» **The task**
Write out the entries again. Match each one exactly.

» **Source material**
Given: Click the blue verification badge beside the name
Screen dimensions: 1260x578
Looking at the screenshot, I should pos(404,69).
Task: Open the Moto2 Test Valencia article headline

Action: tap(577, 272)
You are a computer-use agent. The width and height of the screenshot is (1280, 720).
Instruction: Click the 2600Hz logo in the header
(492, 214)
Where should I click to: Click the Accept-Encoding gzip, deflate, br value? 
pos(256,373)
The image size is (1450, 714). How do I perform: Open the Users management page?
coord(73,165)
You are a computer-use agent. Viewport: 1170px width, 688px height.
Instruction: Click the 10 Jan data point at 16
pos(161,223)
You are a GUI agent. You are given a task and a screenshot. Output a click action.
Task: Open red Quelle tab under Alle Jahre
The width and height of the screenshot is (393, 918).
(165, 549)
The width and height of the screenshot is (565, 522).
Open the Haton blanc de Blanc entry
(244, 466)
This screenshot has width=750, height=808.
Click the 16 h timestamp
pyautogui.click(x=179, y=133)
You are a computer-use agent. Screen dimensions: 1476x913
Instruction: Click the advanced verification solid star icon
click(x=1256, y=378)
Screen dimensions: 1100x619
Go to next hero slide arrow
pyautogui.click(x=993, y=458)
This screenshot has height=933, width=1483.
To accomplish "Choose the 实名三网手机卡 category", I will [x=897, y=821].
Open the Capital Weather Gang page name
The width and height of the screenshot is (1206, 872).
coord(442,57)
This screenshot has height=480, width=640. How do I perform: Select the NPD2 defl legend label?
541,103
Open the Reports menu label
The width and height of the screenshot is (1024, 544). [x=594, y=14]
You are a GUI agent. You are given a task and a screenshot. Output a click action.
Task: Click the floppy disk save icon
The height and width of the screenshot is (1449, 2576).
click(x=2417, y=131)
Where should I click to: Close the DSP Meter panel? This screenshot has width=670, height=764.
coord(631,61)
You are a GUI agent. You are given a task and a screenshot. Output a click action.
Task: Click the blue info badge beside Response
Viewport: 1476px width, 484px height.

» **Response to the task**
Given: Click the blue verification badge beside the name
Screen dimensions: 1260x578
Looking at the screenshot, I should pos(404,69).
Task: Open the Moto2 Test Valencia article headline

Action: tap(577, 272)
You are a computer-use agent. The width and height of the screenshot is (1280, 720).
Instruction: Click the 2600Hz logo in the header
(492, 214)
Where should I click to: Click the Accept-Encoding gzip, deflate, br value? 
pos(256,373)
The image size is (1450, 714). How do I perform: Open the Users management page?
coord(73,165)
You are a computer-use agent. Viewport: 1170px width, 688px height.
Instruction: Click the 10 Jan data point at 16
pos(161,223)
You are a GUI agent. You are given a task and a screenshot. Output a click action.
Task: Open red Quelle tab under Alle Jahre
The width and height of the screenshot is (393, 918).
(165, 549)
The width and height of the screenshot is (565, 522).
Open the Haton blanc de Blanc entry
(244, 466)
This screenshot has width=750, height=808.
Click the 16 h timestamp
pyautogui.click(x=179, y=133)
You are a computer-use agent. Screen dimensions: 1476x913
Instruction: Click the advanced verification solid star icon
click(x=1256, y=378)
Screen dimensions: 1100x619
Go to next hero slide arrow
pyautogui.click(x=993, y=458)
This screenshot has height=933, width=1483.
To accomplish "Choose the 实名三网手机卡 category", I will [x=897, y=821].
Open the Capital Weather Gang page name
The width and height of the screenshot is (1206, 872).
coord(442,57)
This screenshot has height=480, width=640. How do I perform: Select the NPD2 defl legend label?
541,103
Open the Reports menu label
The width and height of the screenshot is (1024, 544). [x=594, y=14]
You are a GUI agent. You are given a task and a screenshot. Output a click action.
Task: Click the floppy disk save icon
The height and width of the screenshot is (1449, 2576).
click(x=2417, y=131)
Where should I click to: Close the DSP Meter panel? This screenshot has width=670, height=764.
coord(631,61)
You are a GUI agent. You are given a task and a screenshot. Output a click action.
Task: Click the blue info badge beside Response
Viewport: 1476px width, 484px height.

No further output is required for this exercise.